The Humane Society hopes to eventually complete the full design to accommodate the projected growth of the town, said Reid.

The new shelter will include 6,600 square feet devoted devoted to kennels, including an isolated area to care for sick animals without the risk of infecting other animals in nearby kennels. The rest of the space will provide areas for the animals to exercise, office space and areas where people can get to know the pets they’re about to adopt.

The indoor, soundproofed kennels will help resolve complaints about noise coming from the outdoor kennels some residents raised at previous published hearings before the town council.

But the main advantage will be a dramatic improvement in living conditions for the hundreds of dogs and cats the shelter takes in each year. The shelter does euthanize sick or dangerous animals deemed unadoptable, but will keep for months animals who have a chance to make it in a new home.

The shelter relies on a combination of donations and contracts with Payson, Gila County and Star Valley to cover its operating costs, but remains completely dependent on donations for new facilities. Even those contracts with the towns only cover the costs for the first 72 hours.

The original plans called for raising $4 million to build the much larger shelter, complete with a low-cost spay/neuter clinic and other facilities. However, those facilities will now have to wait for the next phase, which will likely be years from now.

The 8,000-square-foot version represents a step up from the bare-bones plan the Humane Society board approved earlier this year. At that time, the board took stock of the faltering fund-raising effort and decided to build whatever it could manage for the roughly $600,000 cash the group had on hand. The group had already raised and spent about $500,000 to buy the land, prepare it for construction and cover other costs.

At one point in the complicated process, Payson offered to give the Humane Society land near the event center to build a shelter. However, the Humane Society board decided to push ahead on its own.

The group also applied for a federal stimulus grant, which never came through.

Skeptics had wondered at the gamble posed by starting construction on the site without enough money to complete the project on hand.

However, the gamble paid off thanks to the shelter’s own Christmas angels, in the form of the Clarks’ donation, the biggest boost in more than two years of dedicated fund-raising.

“There are angels among us,” said Humane Society Board Chairman Bill Enlund, “and Mrs. Clark is surely one of those special human beings.”

Jim Clark was retired military and the couple moved to Payson in the early 1980s. The childless couple had long been active Humane Society volunteers and donors. Jim died in 2005, but before he died, he and his wife made plans to leave their estate to the Humane Society. That’s just about when the Humane Society launched its original $4 million fund-raising drive, which had brought in about $1.1 million prior to the Clarks’ donation.

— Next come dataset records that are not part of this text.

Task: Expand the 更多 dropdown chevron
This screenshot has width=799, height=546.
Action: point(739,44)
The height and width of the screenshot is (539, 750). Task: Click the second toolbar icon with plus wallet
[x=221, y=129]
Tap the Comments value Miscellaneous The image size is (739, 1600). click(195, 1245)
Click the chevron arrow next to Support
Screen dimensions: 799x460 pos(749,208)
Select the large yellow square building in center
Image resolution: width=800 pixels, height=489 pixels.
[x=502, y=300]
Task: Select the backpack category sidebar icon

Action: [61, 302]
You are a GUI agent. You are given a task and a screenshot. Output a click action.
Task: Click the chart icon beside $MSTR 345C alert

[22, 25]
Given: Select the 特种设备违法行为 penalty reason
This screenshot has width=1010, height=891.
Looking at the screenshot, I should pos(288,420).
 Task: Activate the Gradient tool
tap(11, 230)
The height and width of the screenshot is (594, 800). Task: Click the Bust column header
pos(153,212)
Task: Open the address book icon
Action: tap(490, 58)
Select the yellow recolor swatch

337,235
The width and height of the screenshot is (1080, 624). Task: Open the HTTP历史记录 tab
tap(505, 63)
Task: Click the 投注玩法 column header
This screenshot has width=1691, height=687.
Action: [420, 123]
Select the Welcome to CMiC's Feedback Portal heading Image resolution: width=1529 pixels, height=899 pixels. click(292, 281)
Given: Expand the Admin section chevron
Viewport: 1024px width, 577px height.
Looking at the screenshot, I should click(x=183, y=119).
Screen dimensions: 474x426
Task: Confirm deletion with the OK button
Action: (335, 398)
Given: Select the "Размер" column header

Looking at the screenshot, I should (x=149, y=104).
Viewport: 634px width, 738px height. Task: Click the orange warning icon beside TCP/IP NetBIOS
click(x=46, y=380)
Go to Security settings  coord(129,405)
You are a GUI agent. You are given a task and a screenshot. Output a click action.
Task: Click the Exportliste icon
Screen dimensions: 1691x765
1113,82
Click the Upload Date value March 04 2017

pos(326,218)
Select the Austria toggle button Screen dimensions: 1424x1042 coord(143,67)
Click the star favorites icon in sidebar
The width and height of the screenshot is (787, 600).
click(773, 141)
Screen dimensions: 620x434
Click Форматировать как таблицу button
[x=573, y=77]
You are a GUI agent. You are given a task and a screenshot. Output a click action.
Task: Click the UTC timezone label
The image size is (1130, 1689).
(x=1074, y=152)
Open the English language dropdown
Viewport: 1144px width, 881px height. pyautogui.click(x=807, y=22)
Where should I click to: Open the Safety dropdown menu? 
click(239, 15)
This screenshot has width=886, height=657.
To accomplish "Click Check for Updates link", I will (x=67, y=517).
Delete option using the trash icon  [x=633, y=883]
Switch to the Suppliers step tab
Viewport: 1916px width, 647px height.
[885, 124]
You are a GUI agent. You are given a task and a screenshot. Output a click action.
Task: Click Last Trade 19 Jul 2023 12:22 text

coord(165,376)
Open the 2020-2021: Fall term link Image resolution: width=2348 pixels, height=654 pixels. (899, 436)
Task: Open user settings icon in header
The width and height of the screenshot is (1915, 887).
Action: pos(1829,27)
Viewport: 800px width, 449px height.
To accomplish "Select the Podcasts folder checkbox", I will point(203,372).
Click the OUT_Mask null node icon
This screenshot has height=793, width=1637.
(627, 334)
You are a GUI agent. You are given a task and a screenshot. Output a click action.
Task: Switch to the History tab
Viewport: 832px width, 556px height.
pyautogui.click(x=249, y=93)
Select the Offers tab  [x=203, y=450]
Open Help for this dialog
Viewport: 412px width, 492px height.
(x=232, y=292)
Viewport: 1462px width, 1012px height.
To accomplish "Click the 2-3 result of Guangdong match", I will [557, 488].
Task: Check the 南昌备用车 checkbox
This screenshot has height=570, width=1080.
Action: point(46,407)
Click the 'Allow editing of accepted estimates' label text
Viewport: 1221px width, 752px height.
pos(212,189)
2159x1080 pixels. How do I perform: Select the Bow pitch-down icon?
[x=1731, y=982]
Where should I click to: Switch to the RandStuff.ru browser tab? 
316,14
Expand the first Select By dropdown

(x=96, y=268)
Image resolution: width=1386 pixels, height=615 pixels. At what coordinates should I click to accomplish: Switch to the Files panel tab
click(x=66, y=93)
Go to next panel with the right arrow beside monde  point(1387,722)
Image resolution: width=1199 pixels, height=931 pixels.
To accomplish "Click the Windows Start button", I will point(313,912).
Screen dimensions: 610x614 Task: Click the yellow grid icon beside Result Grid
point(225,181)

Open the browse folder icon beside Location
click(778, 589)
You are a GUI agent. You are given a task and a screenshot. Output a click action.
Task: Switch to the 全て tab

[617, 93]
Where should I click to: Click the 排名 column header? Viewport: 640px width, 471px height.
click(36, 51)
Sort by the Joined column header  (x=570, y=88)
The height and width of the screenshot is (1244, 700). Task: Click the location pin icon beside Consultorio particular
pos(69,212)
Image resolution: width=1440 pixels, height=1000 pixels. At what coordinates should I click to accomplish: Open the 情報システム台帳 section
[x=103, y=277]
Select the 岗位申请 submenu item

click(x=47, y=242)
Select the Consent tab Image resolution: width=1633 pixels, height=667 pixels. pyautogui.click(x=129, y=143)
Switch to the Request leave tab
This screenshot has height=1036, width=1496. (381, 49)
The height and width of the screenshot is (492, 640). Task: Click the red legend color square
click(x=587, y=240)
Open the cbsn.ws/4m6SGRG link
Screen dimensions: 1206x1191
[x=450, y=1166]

The decision to build the new shelter represents a new start for the Humane Society, which this year also got an open-ended extension of its contract with Payson after weathering attempts by the town to cut the monthly payment.

The shelter recently hired a new director, Sarah Hock. The group also expanded its board of directors, which now includes Reid, Robert Schulman, Steven Semmens, Joanne Conlin, Bill Enlund, Ginger Ingram, Derek Shreiner and John Wakelin.

The board has already put the design contract for the 8,000-square-foot facility out to bid. That design will determine how many kennels the building can accommodate.

Town planners have told the group it can proceed with the existing approvals, providing the construction remains within the larger footprint and meets all the conditions imposed by the council.

“We have been very involved with and committed to working with the Town of Payson,” said board member and building committee chairman Steven Semmens. “The planning and zoning team has been supportive and helpful in guiding us through the system to get approvals necessary to move forward with the reconfigured project.